IFC invests $2b in sub-Saharan Africa in 2009/2010
The World Bank’s private sector lending arm is investing more than $2 billion in sub-Saharan Africa in the 2009/10 fiscal year as investment opportunities improve, the lender’s head said on Thursday.
“Last year, we did $1.8 billion in sub-Saharan Africa,” Lars Thunell, CEO of the International Finance Corporation, told Reuters following a presentation.
“In the June 2009/10 year, we will grow over $2 billion. We are hoping that we will also mobilise more funds, in total we will do about $2.5 billion.”
The IFC provides loans, equity and advisory services in emerging markets and also looks to draw in investment from institutional investors and sovereign wealth funds.

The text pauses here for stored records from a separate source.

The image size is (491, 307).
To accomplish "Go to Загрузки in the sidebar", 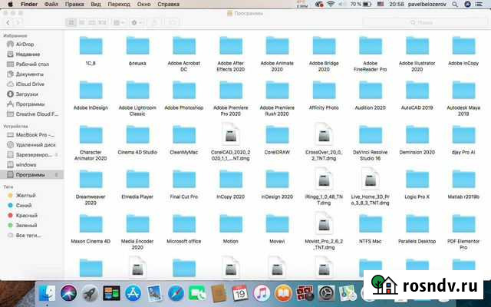I will coord(27,94).
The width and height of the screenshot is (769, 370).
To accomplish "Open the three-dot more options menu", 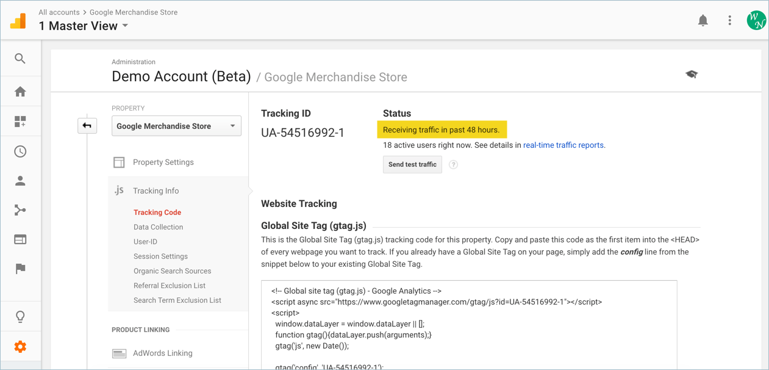I will (729, 21).
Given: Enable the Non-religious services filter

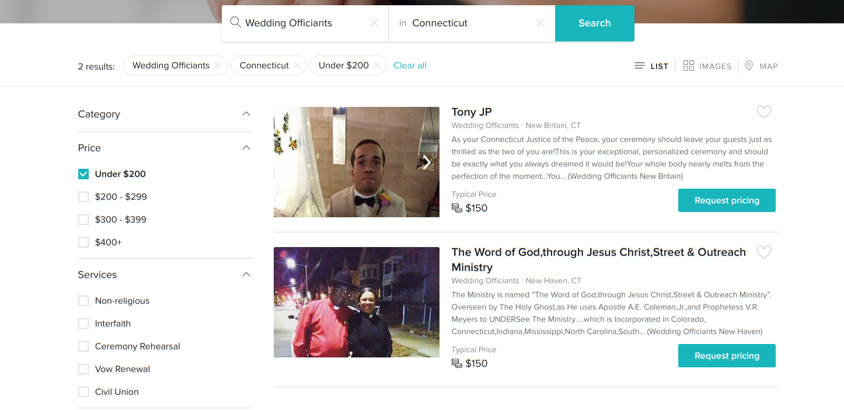Looking at the screenshot, I should [x=83, y=301].
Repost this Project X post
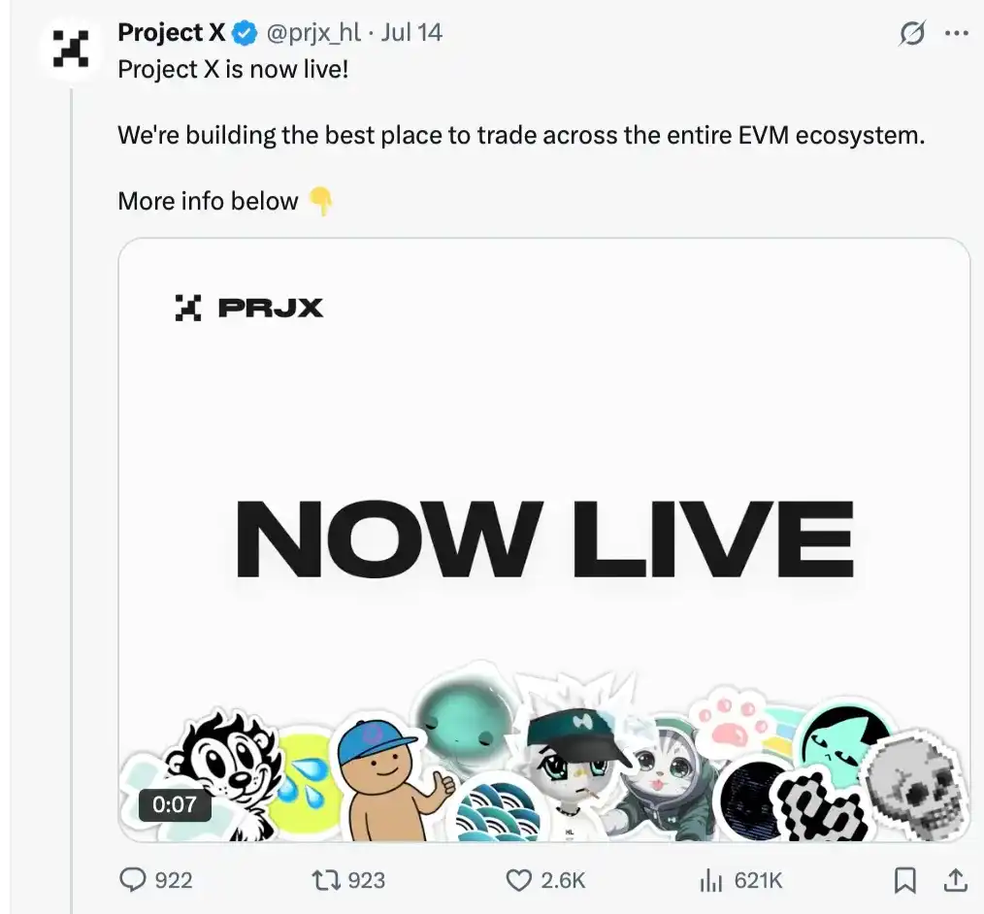 click(x=324, y=880)

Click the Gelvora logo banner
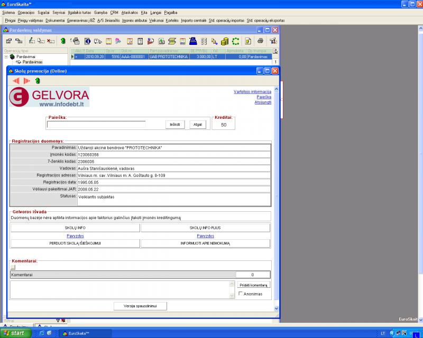point(49,97)
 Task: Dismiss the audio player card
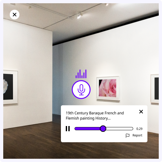pyautogui.click(x=141, y=111)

“We started an asset management company to crowd in even more funds into the emerging markets,” Thunell said in the presentation.
Thunell said a $2 billion transaction with the Japanese government was investing in financial restructuring of banks in four African countries, and the IFC was also looking to close a transaction with sovereign wealth funds to invest in Africa and Latin America. He declined to give details on the size of this transaction.
The World Bank forecasts growth this year of 2.5 percent for Africa and 4.1 percent for sub-Saharan Africa. Thunell highlighted Angola and Rwanda as post-conflict countries that could see 7 percent growth this year.
Political risk was becoming less of an issue for investors in Africa, Thunell told Reuters.
“If you look at the number of conflicts, it’s come down dramatically in the past 10-15 years, which is one of the reasons for the stability. We also have a new generation of leaders coming in, some of them are very very good,” he said, adding:
“But you still have natural resources, you have corruption, nationalisation. There will still be political risk, you can’t shy away from that.”
Emerging markets have led the rally out of the global economic crisis, with benchmark emerging stocks gaining 74 percent last year.
But little of that increase in emerging market flows was yet coming to Africa, Thunell said in the presentation.
“There is a question of what’s happening in the world economy. The recovery is here but it’s very fragile,” he said.
“Total flows to the emerging markets are projected for this year to be half of what they were in 2007. A lot of those flows are to the big BRIC (Brazil, Russia, India, China) countries, if you look at Africa and the poorer countries, it’s not really come back.”